Anthony Brooks had been pastoring a church in Detroit for seventeen years. Grace Community Church β 280 members, a building that needed a new roof, and a congregation that looked to him for everything. He was the preacher, the counsellor, the problem-solver, the man who always had a word from God for whatever you were going through.
Then he was the one going through something.
The Diagnosis
Stomach cancer. Caught early enough to be treatable, but the word cancer does not come with a volume dial. It hits at full blast regardless of the stage.
Anthony processed the diagnosis alone. In his office. Behind a locked door. He put his head on his desk and wept for ten minutes. Then he washed his face, straightened his tie, and walked out to meet with a couple who needed premarital counselling.
The Fear
Anthony told his wife, Monica. He told no one else. Not the church board. Not the elders. Not his associate pastor. No one.
He believed β with the conviction of a man who had spent seventeen years in leadership β that his congregation needed him to be strong. That his fear would weaken their faith. That a pastor with cancer was terrifying enough without a pastor who was also terrified.
So he pretended. For three months. He preached on Sundays with the same authority he always had. He prayed for the sick with the same confidence. He counselled the struggling with the same compassion. Nobody noticed anything was wrong.
Behind the door, he was falling apart.
The fear came in waves β usually late at night, after Monica had fallen asleep. He would lie in bed and stare at the ceiling and imagine his funeral. His church without a shepherd. His wife alone. He lost weight. His hands trembled when he held his Bible. He started taking a different route to work to avoid driving past the hospital where he was being treated.
"I was dying of fear before the cancer had a chance to do anything," Anthony said. "But I could not tell anyone because I was the pastor and pastors are supposed to have faith that moves mountains. My faith felt like it could not move a pebble."
The Encounter
One Sunday morning, three months into the pretending, Anthony stepped to the pulpit. He had prepared a sermon on Psalm 23. He had his notes. He had his outline. He had his three points and a conclusion.
He looked out at his congregation β the faces he had pastored for seventeen years, the people he had baptised and married and buried and counselled β and he could not do it anymore. The pretending. The performance. The mask.
He put his notes down. He gripped the sides of the pulpit. And he said five words that he had never planned to say:
"I am afraid. Pray for me."
The room went still. Anthony looked at his congregation and for the first time in three months, he was honest.
"I have stomach cancer. I have been hiding it for three months because I thought I needed to be strong for you. But the truth is, the fear is eating me alive. I am your pastor and I am terrified and I am asking you β not as your leader but as your brother β please pray for me."

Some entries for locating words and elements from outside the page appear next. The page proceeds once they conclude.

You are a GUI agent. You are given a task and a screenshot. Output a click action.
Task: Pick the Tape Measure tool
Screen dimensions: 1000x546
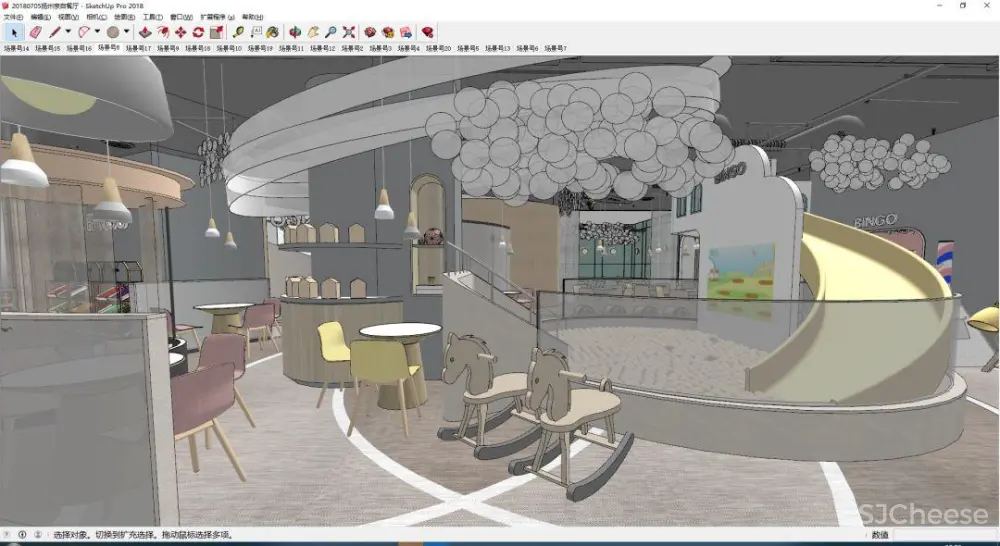tap(241, 32)
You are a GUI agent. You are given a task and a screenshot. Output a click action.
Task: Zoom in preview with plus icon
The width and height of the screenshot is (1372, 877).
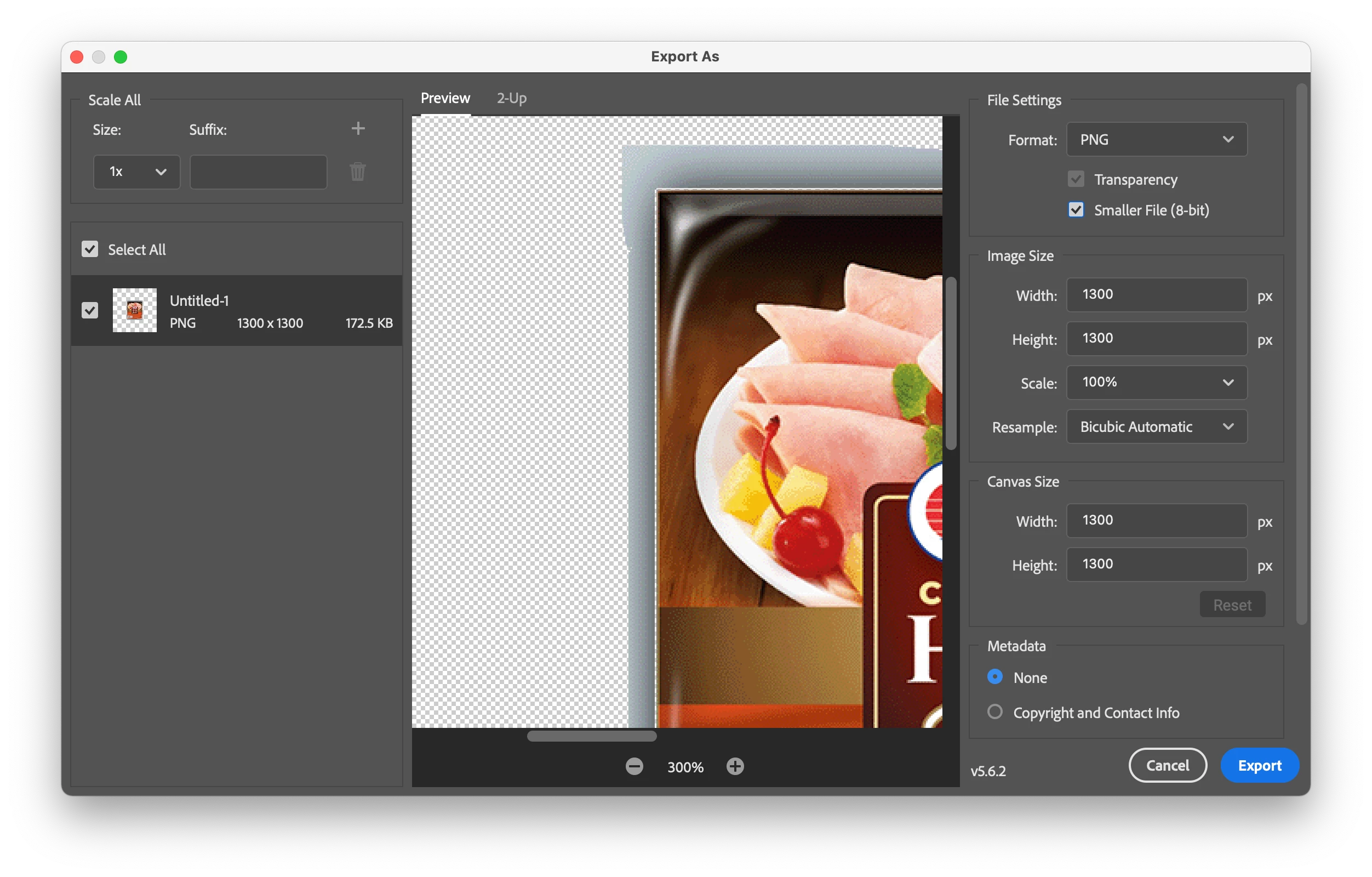735,766
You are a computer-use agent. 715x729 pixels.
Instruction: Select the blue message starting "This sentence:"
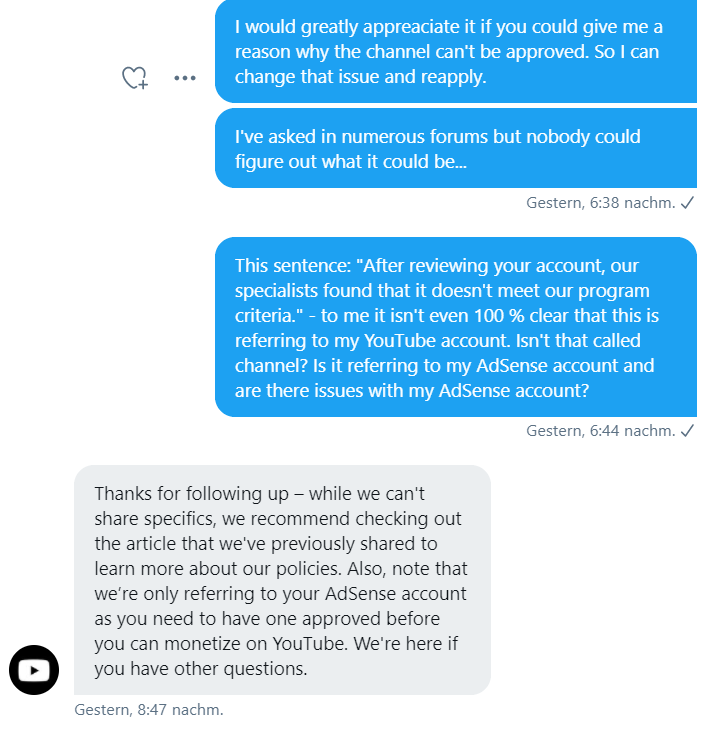(455, 327)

What happened next, Anthony says, is the most powerful thing he has experienced in seventeen years of ministry.
Two hundred and eighty people stood up. Not one by one β together. Like a wave. They moved toward the front. They surrounded him. Hands on his shoulders, his back, his arms. And they prayed. Out loud. Together. Two hundred and eighty voices, praying for their pastor.
Anthony felt the fear leave. He described it as a physical sensation β a tightness in his chest that had been there for three months releasing all at once. He wept. Not the private, controlled weeping of a man hiding in his office. The open, unrestrained weeping of a man who had finally stopped carrying something too heavy for one person.
"When I told the truth," Anthony said, "the fear lost its power. As long as it was a secret, it owned me. The moment I said it out loud, it started to die."
The Healing
Anthony underwent treatment over the following months. His congregation knew about it. They brought meals. They covered his preaching schedule on weeks he was too sick. They showed up in ways he never would have allowed if he had kept pretending.
His treatment was successful. His scans came back clear. He returned to full-time ministry with a new sermon series titled "The Ministry of Honesty."
What This Means for You
If you are hiding your fear β from your family, your friends, your church, yourself β the hiding is making it worse. Fear grows in the dark. It shrinks in the light.
You do not have to have perfect faith to ask for prayer. You do not have to be strong to be honest. Anthony Brooks was a pastor β the man everyone looked to for strength β and the bravest thing he ever did was stand in front of his church and say, "I am afraid."
Say it. To someone. Today. The fear does not survive honesty.